Derry was at the other end of the country and, as I had been lent a car for the day, I thought it'd be a nice chance to drive up to the northwest and see some of the country first hand, rather than from a rugby team's bus window.
I crossed the border with the usual questions and drove to the factory address where I was due to pick up the packaging.
Unfortunately, I arrived at lunchtime and, as everyone had gone for their break, I decided to do the same. I parked up the car and headed to the nearby pub for a bite.
Soon afterwards, I heard a commotion outside and could see a crowd beginning to gather. I finished my lunch and wandered out to see what was going on.
There were armoured cars and soldiers with guns all over the place and everybody was looking worried.

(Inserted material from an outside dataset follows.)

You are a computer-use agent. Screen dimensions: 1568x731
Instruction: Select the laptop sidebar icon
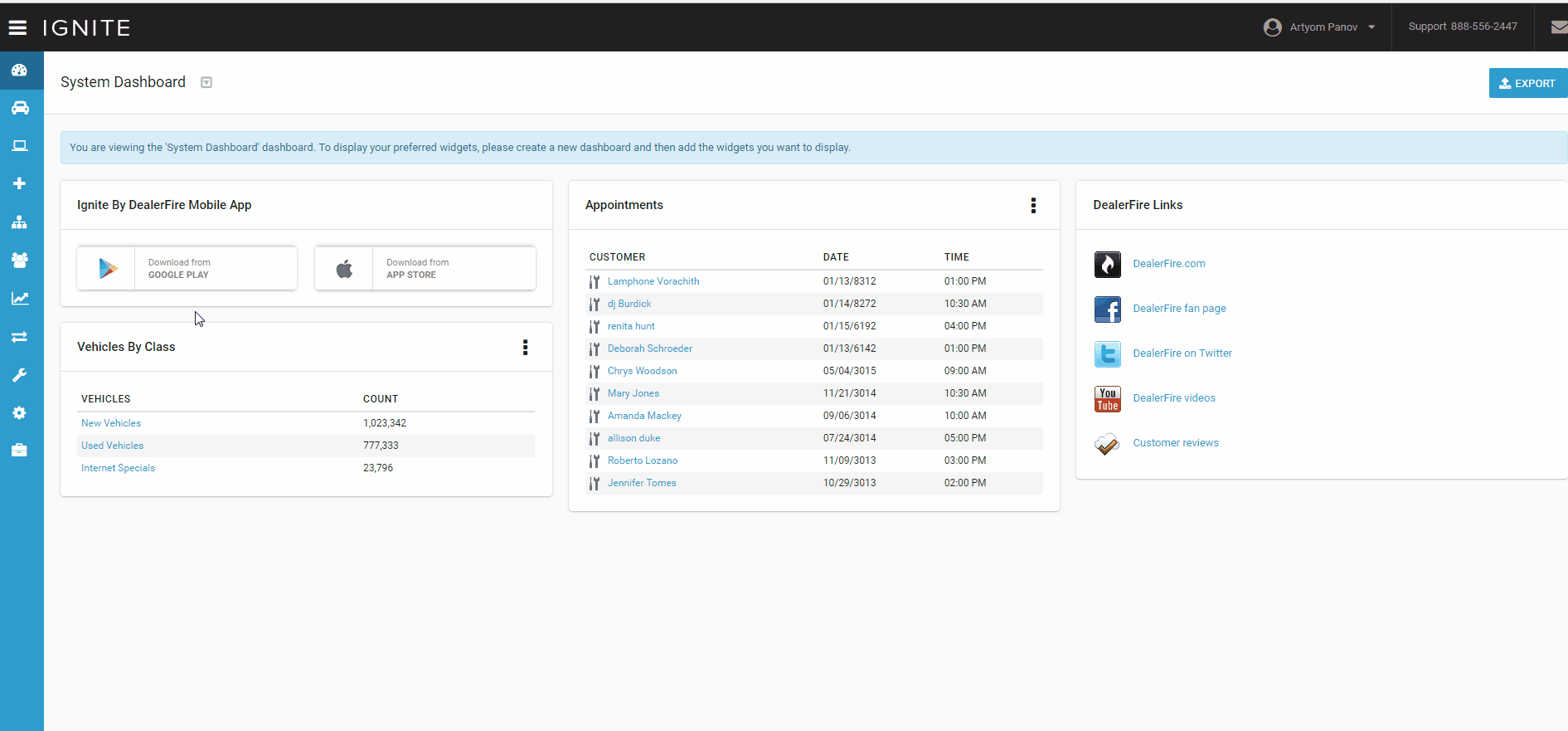[x=20, y=146]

When I asked someone at the back of the crowd what was going on, they told me the army was sandbagging a suspicious vehicle.
The helpful onlooker explained that the next step would be sending in the robot to examine the car and then, most likely, a controlled explosion would be carried out on it.
Wow. This was like the Troubles I'd seen all those years previously on the old black-and-white TV.
"And how," I wondered aloud to the local, "does the army decide what constitutes a suspicious vehicle?"
"Oh, that's easy," came the answer, "the car has Dublin plates and is parked in the same spot everybody knows a previous bomb was left in."
Crap! It was my car. I bolted for the soldier in charge and, in my best Kiwi accent, explained they were sandbagging my car. It was a terrible mistake, I was very sorry.
Could they, please, not blow up my car?
The guy was furious.
Pointing to a nearby sign that warned parking was prohibited in that area of the city centre, he started yelling and threatening to take me in.
I just apologised and played the naive Kiwi tourist card. Eventually, they escorted me out of the city.
I never collected the goods for my friend but at least I avoided having to explain to him how I nearly got a brand new car blown up.